Lawmakers reject Basque power plan
From CNN Madrid Bureau Chief Al Goodman
MADRID, Spain (CNN) -- The Spanish Parliament has overwhelmingly rejected a sovereignty plan for the troubled northern Basque region.
Some analysts predicted the plan's chief proponent could try to snatch political gain back home in the Basque region from the defeat in Madrid late on Tuesday.
The defeat of the plan, by a vote of 313 to 29, with two abstentions, had been widely expected. The ruling Socialist Party and the main opposition conservative Popular Party joined forces to halt the initiative, viewed as unconstitutional in Madrid.
But Spanish Prime Minister Jose Luis Rodriguez Zapatero told Parliament before the vote he was prepared to talk with other political parties, including the Basques, to negotiate an increase in home-rule powers for the region.
Parliament voted at 11:40 p.m. (5:40 p.m. ET) Tuesday after a seven and a half-hour debate.

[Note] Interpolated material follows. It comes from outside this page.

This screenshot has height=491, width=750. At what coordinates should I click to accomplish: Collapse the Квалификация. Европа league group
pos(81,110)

The vote was the latest flashpoint in a long-running dispute between the central government and the Basque region, which has been torn by three decades of separatist violence by the outlawed ETA group, blamed for more than 800 deaths across Spain.

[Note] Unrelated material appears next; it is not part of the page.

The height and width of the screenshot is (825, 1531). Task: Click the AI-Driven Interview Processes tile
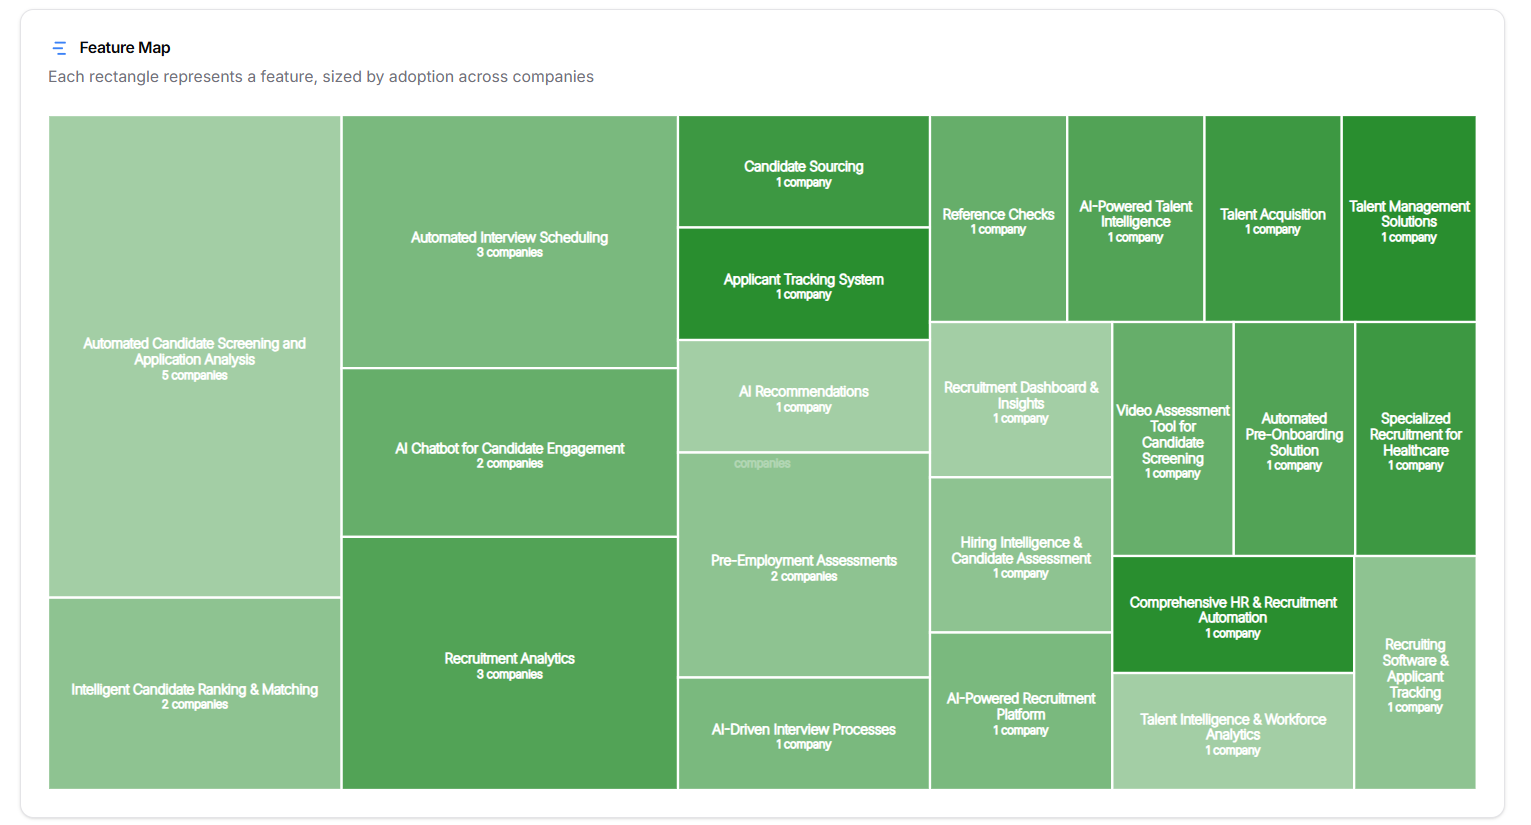(803, 734)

A bomb authorities attributed to ETA exploded just last Sunday at a hotel in Denia on the Mediterranean coast, causing two minor injuries and extensive property damage.
The Basque region already has broad home-rule powers, including a regional police force, under Spain's 1978 constitution and a Basque autonomy statute.

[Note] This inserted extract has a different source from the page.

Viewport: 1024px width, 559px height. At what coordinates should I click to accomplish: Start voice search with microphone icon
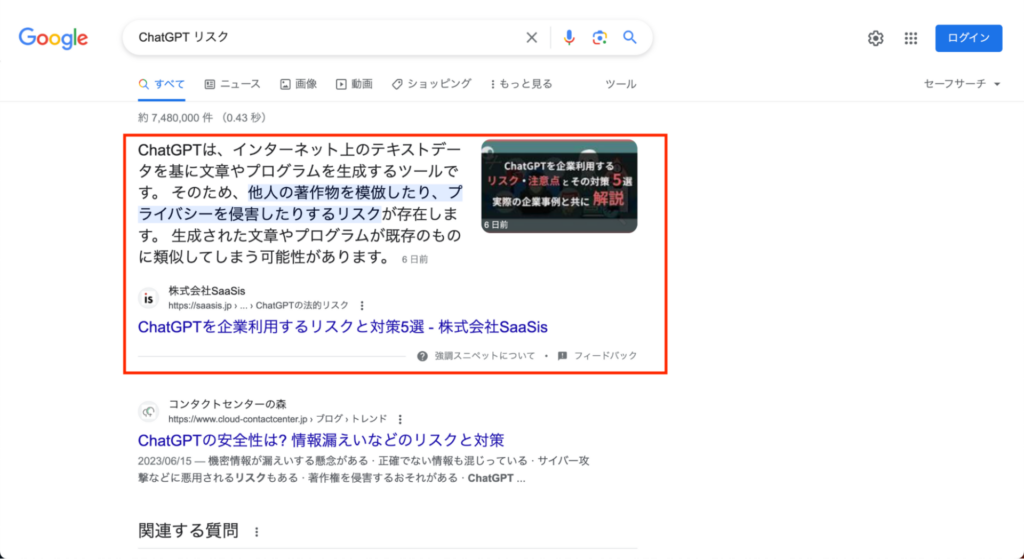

But the plan's main proponent, Basque regional President Juan Jose Ibarretxe, of the moderate Basque Nationalist Party, wanted to take a further step toward sovereignty.
It would make the Basque region, with 2.1 million inhabitants -- about 5 percent of the nation's population -- a "free associated state" with Spain, with power over its courts and a major role in foreign policy.
The plan won a narrow victory in the Basque regional parliament in December and the next hurdle was the Spanish Parliament in Madrid, which is also wrestling with strong nationalist sentiments in another region, Catalonia, whose main city is Barcelona.
"Don't think by saying 'no' you'll end the Basque desire for a solution," Ibarretxe warned Parliament late in the debate.
He also defended "the right of the Basque people to decide their future," and repeatedly called for talks toward a Basque political solution. He blasted the Socialists and conservatives for joining forces to defeat his plan.
Some political analysts said Ibarretxe's speeches were aimed at his Basque constituency. It was a rare moment in the national limelight for him. Regional presidents don't usually get to speak to the national Parliament, and the whole affair was broadcast live on Spanish television and radio networks.
Some predicted Ibarretxe would call early Basque elections, angling to use the defeat in Madrid to boost support for his moderate party, which favors more Basque power but rejects ETA's separatist violence.
"They know they can't win here," the conservative party leader Mariano Rajoy told Parliament, referring to Ibarretxe's group. "Maybe they want to win something. Maybe votes?"
Prime Minister Zapatero said, "The relationship of Spain to the Basques will be decided by all of the Basques, not half of them" -- a reference to the slim majority Ibarretxe has for his plan in Basque parliament -- "and by all Spaniards."